English Professor Heide Estes, Ph.D., gave a keynote lecture at the conference “Eco-Entanglements: Ruin, Grafting, Stratification” at the Arthur Kinney Renaissance Center of the University of Massachusetts on Feb. 22.
In her remarks on “Gender, Disability, and Environment in Old English Poetry,” Estes discussed the Old English poem Juliana, which chronicles the life of the fourth-century saint martyred in the Greek city of Nicomedia, an area now part of Turkey. Juliana was tortured and then killed by the Nicomedian Prefect, Eleusis, after she refused to participate in the marriage that he had negotiated with her father.
Ideas about gender, disability, and the environment interact in complex ways in the poem, Estes says. She explains that thinking about these issues with respect to literature written 1000 years ago is not just an intellectual exercise, but relevant to how we think today about human interactions with the environment, as well as how different groups of humans are characterized in problematic terms.
In the lecture, Estes addressed how theorists of contemporary as well as medieval society point out that disability is to a large extent socially constructed, in that a particular physical impairment or infirmity may or may not be disabling depending on a society’s architectural and cultural organization. Leprosy, for example, does not limit the activities of afflicted people, but its visible signs led medieval people to describe it as disabling. Nearsightedness might be a positive development in a scribe, but problematic for a sailor; in contemporary North America, eye-glasses can be fashion statements while canes and hearing aids often bear stigma.
Estes further explained how feminist theorists have pointed out that women’s bodies are seen as non-normative.

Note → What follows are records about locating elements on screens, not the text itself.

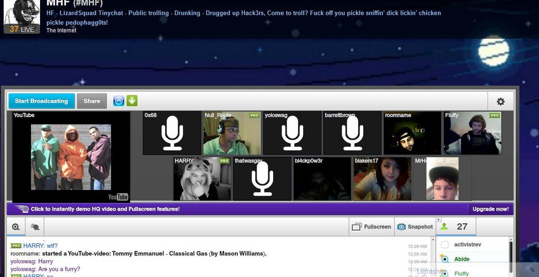
Task: Open the Share button
Action: 92,101
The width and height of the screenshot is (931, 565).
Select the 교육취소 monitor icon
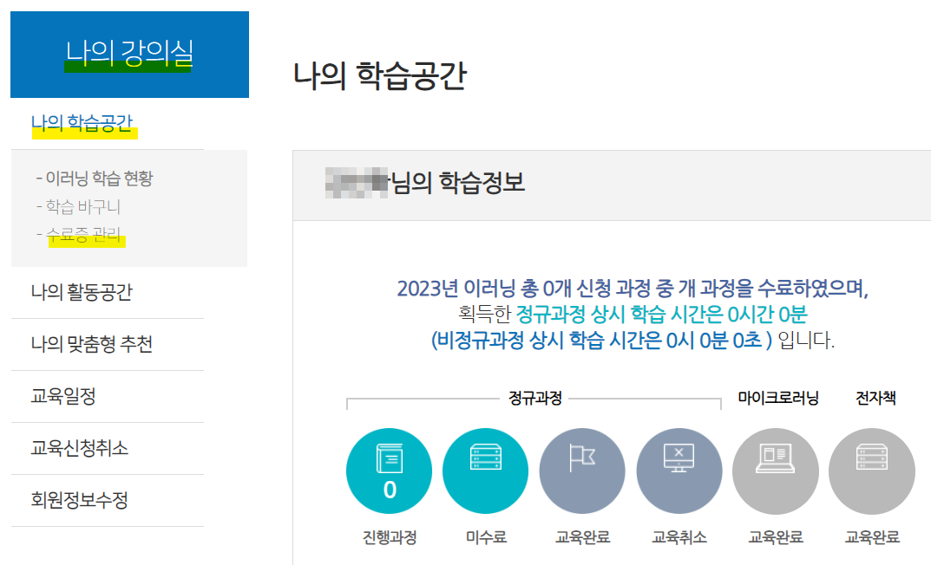(680, 471)
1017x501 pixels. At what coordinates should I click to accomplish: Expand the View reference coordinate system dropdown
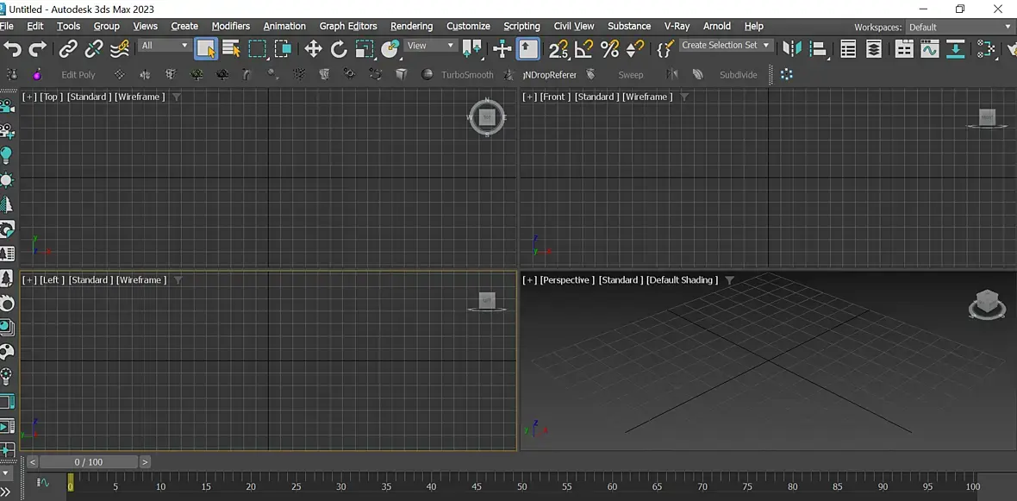431,46
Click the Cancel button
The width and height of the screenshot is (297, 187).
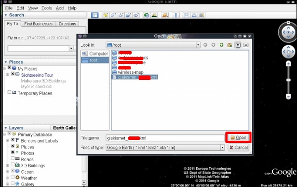click(x=238, y=147)
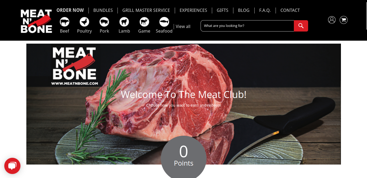Click the Meat N' Bone header logo
The image size is (367, 178).
pyautogui.click(x=36, y=21)
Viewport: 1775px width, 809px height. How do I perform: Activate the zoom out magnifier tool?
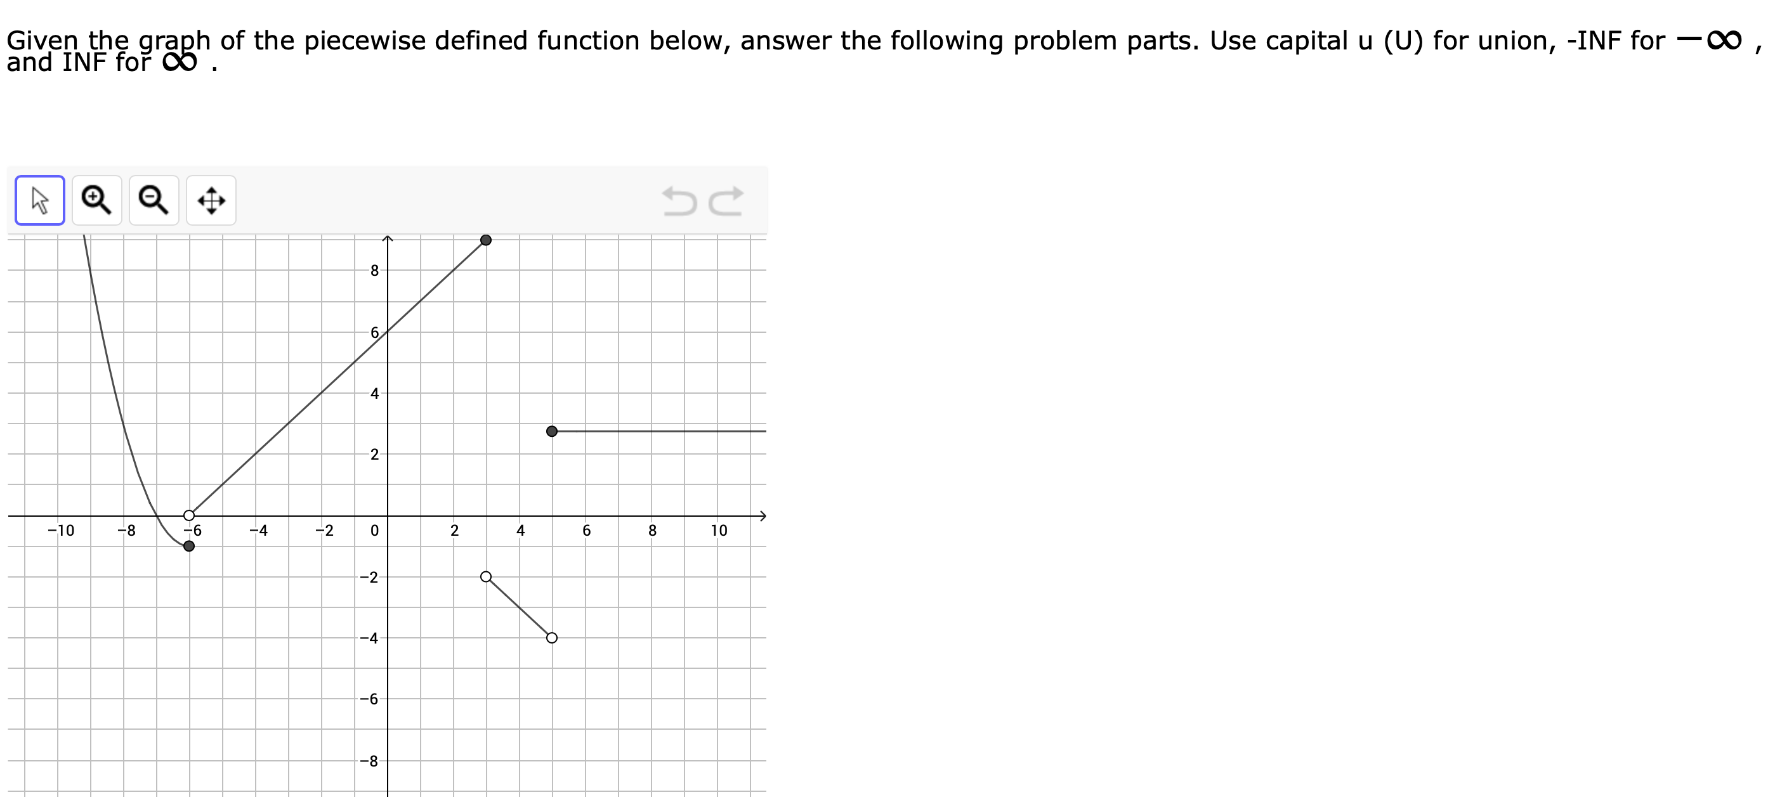click(x=153, y=200)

In the middle ages, menstruation and childbirth were characterized as “illness.” Women were until recently excluded from full participation in economic, legal, and social life, and remain excluded from certain religious activities, and have thus been socially disabled based upon assumptions about competence made based on physical difference.
While some environmental theorists take “man” and “nature” as two distinct and undifferentiated categories, Estes pointed out that there is no word in Old English meaning “nature,” and different natural environments like wilderness, farmland, village, and sea have different literal and emotional senses. Moreover, humans of separate categories interact very differently in early medieval texts as well as more recently with the environment, depending on their social power and physical embodiment. Estes concludes that class, gender, dis/ability, and race can all impact the freedoms that people have in moving through wilderness and urban environments alike.

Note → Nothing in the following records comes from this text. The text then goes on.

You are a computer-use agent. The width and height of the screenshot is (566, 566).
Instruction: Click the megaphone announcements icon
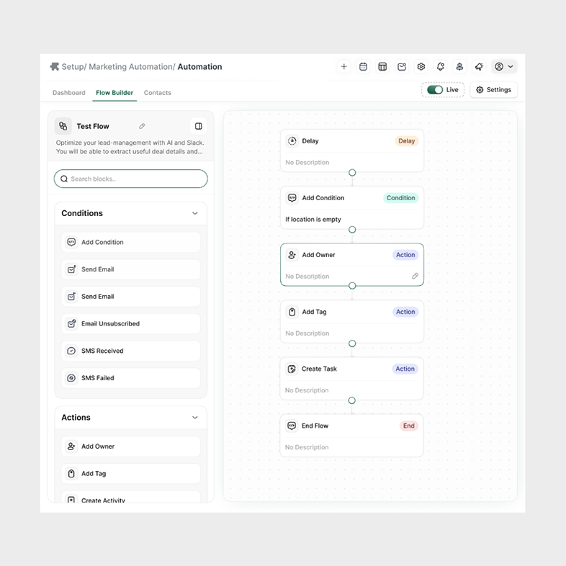pos(479,67)
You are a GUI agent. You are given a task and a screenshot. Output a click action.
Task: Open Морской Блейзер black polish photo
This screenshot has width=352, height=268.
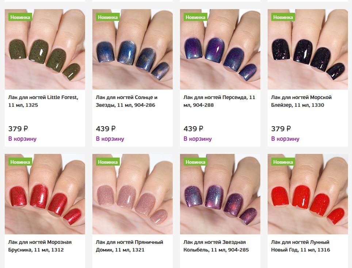308,49
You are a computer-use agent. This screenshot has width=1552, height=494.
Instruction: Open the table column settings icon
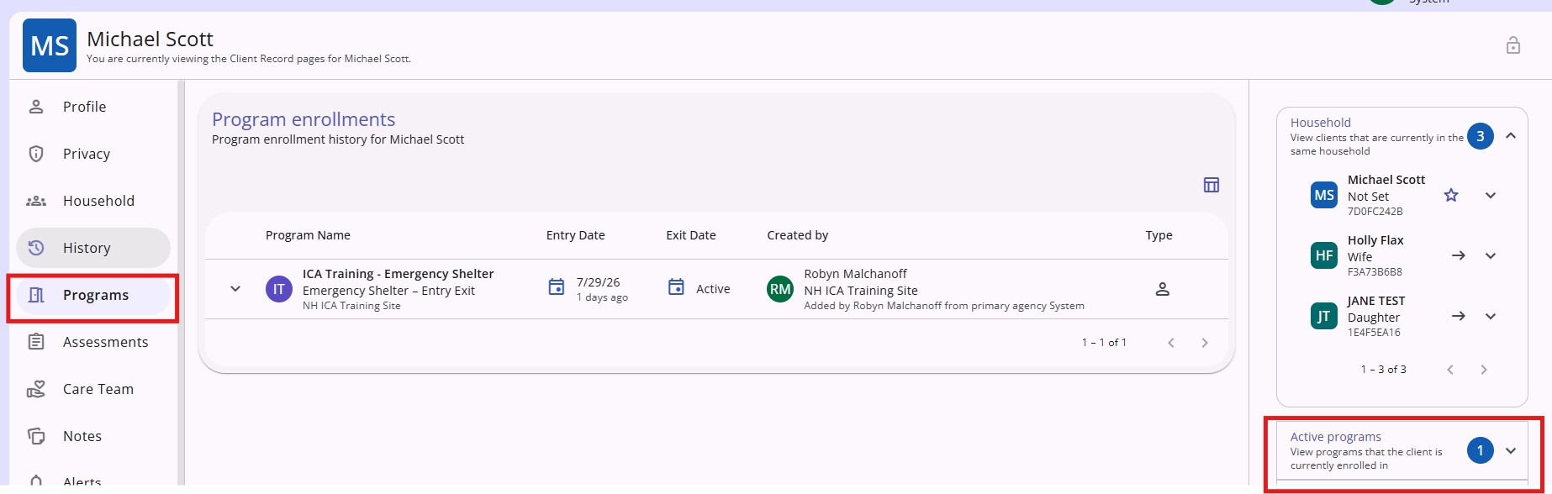(x=1211, y=185)
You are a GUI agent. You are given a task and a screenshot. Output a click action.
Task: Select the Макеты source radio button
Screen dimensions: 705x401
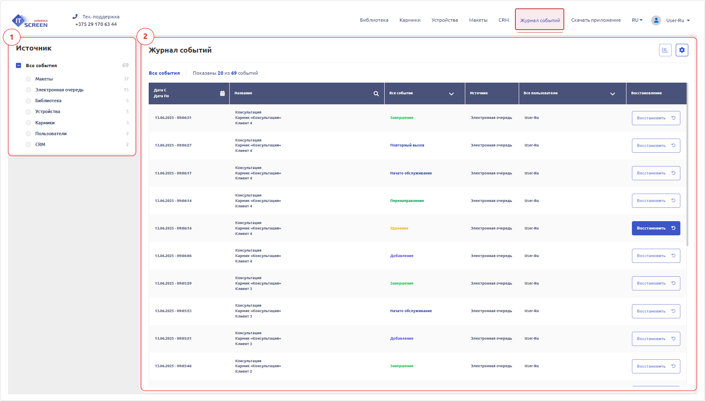[28, 79]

In Juliana, the prefect Eleusis is depicted as blind with rage and likened to a wild animal in his intemperate reaction to Juliana’s refusal of marriage. She, meanwhile, is unharmed when he has her hanged by the hair from a gallows and then attempts to burn her with flames and melted lead, though the fire explodes and the lead burns Eleusis’ men instead. At the end of the poem, Eleusis goes on a sea journey and his ship is destroyed by waves, and he and his men killed. Meanwhile, Juliana’s Christian faith makes her impervious to harm from natural forces. Eleusis is characterized in terms of disability and animal wildness in the limits on his power over Juliana. Her powerlessness as a woman becomes irrelevant because of her adherence to faith, and environmental forces become unable to harm her even as they destroy Eleusis. Constructions of environment, disability, and gender interact in the poem to create shifting hierarchies in a depiction of the competing claims of political power and Christian faith.